PROMPT:
Among the lines below, tally those that contain "width" and respond with the total only.

PROVIDED ENTRIES:
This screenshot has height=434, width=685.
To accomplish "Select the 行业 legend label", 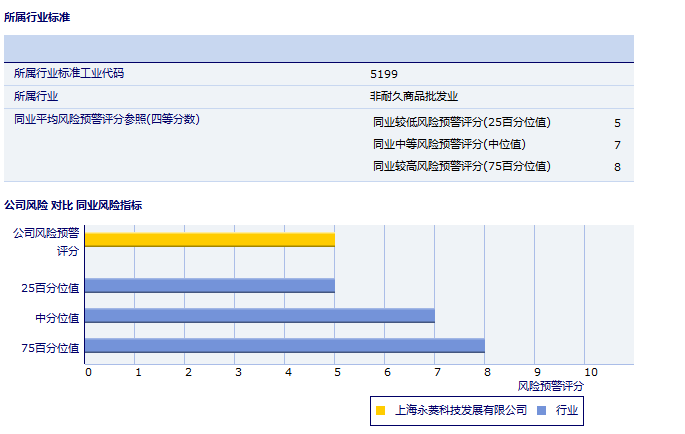I will click(567, 410).
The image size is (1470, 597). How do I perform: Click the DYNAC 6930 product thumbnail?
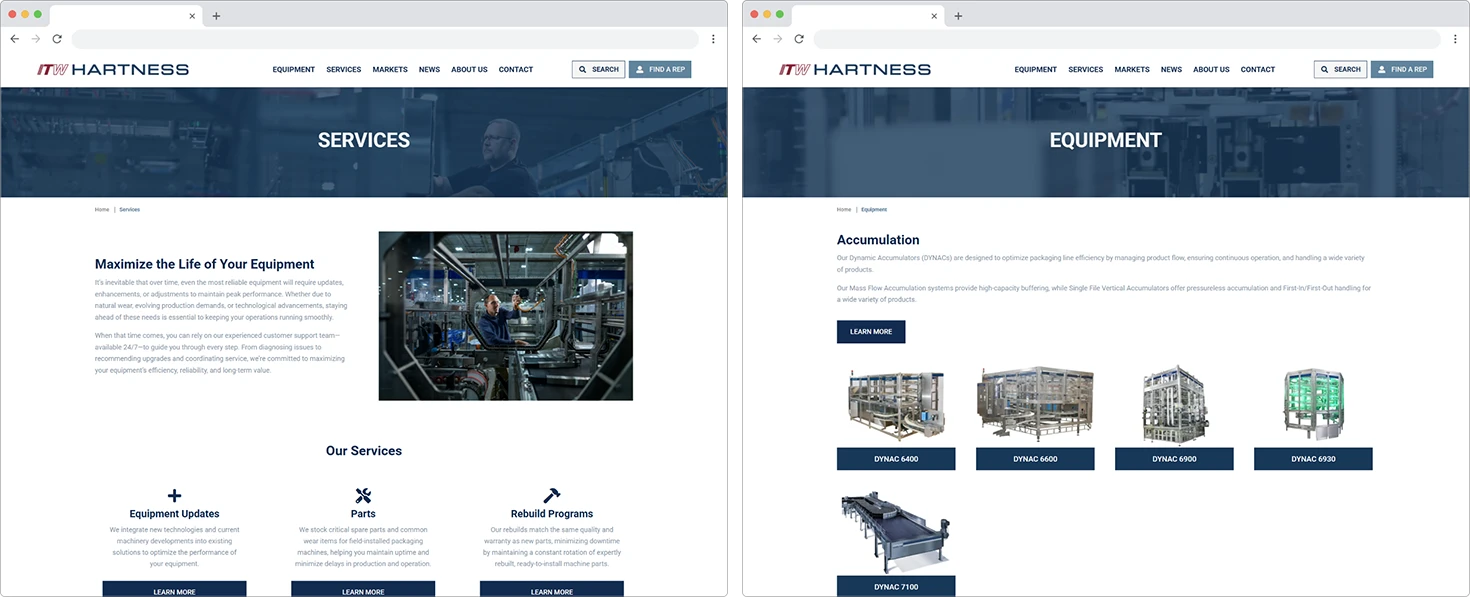tap(1313, 403)
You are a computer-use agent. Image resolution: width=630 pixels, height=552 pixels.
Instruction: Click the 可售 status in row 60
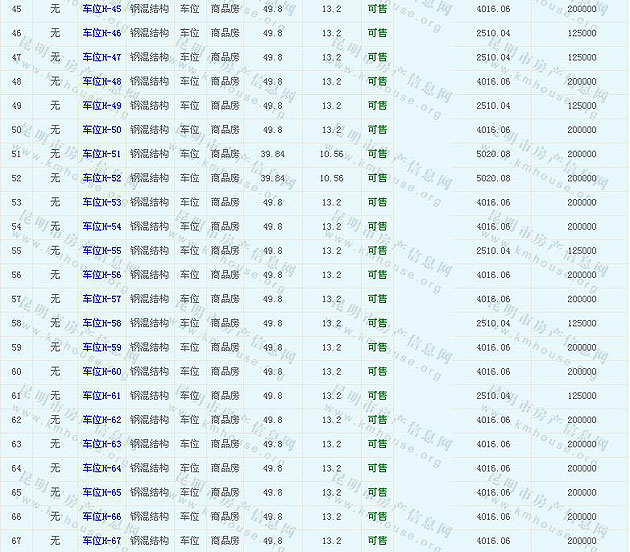(x=377, y=372)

WRITTEN ANSWER:
2